Norman Cook brings beach vibe to the park

Martha de Lacey 07.07.08
 
Fatboy Slim at the O2 Wireless Festival

Cooking up a storm: Fatboy rocked Hyde Park with a beach-style rave

Non-sleepover festivals are like one-night stands. Whereas tent-pitching affairs force one to become intimately acquainted with fellow revellers' toilet habits, day-long bonanzas are emotionally unattached, semi-soulless, no-strings fun from which you can taxi home to the promise of a nice hot bath. So, for the atmosphere to match the footloose fancy freedom of sleepover festivals, performers must ooze cheek and charm. And there's nothing cheekier than an O2 Wireless headliner holding a big beach rave in the middle of London town.
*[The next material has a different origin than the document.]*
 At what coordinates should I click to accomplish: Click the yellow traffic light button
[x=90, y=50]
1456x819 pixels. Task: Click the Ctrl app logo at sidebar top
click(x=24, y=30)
Blessedly, Brighton's most illustrious DJ, Norman Cook, didn't cart sand, seagulls and lifeguards into Hyde Park. Instead, the diamond geezer better known as Fatboy Slim put on his Hawaiian shirt and let the music do the talking, whisking in remixed amalgamations of his own big beats and handpicked nuggets from artists including the Rolling Stones, Arcade Fire, Beyoncé and Cream.

Following Friday's rockier, more sombre affair ( antifolkster Emmy The Great, epic indie-rock from The National, rants about burgers from Morrissey) Saturday's ticket holders wanted a party. Bootsy Collins staged a bootybumping James Brown tribute, Underworld's tent nearly ruptured to Born Slippy, Neon Neon and Har Mar Superstar offered wry lunacy and Robyn's camp Scandipop rekindled our love for musical Swedes. And the main event. Cook's platters whizzed and whirred under sizzling visuals as opener Praise You came skipping in over a deliciously daft rejigging of the Willy Wonka theme. "Fatboy Slim, just a band," sang Scroobius Pip on a Cooked version of Pip's Thou Shalt Always Kill while Cook giggled and clapped. He may be just a DJ but to 30,000 dance nuts jumping around to House Of Pain in Queen Lizzie's garden, he was a right royal genius.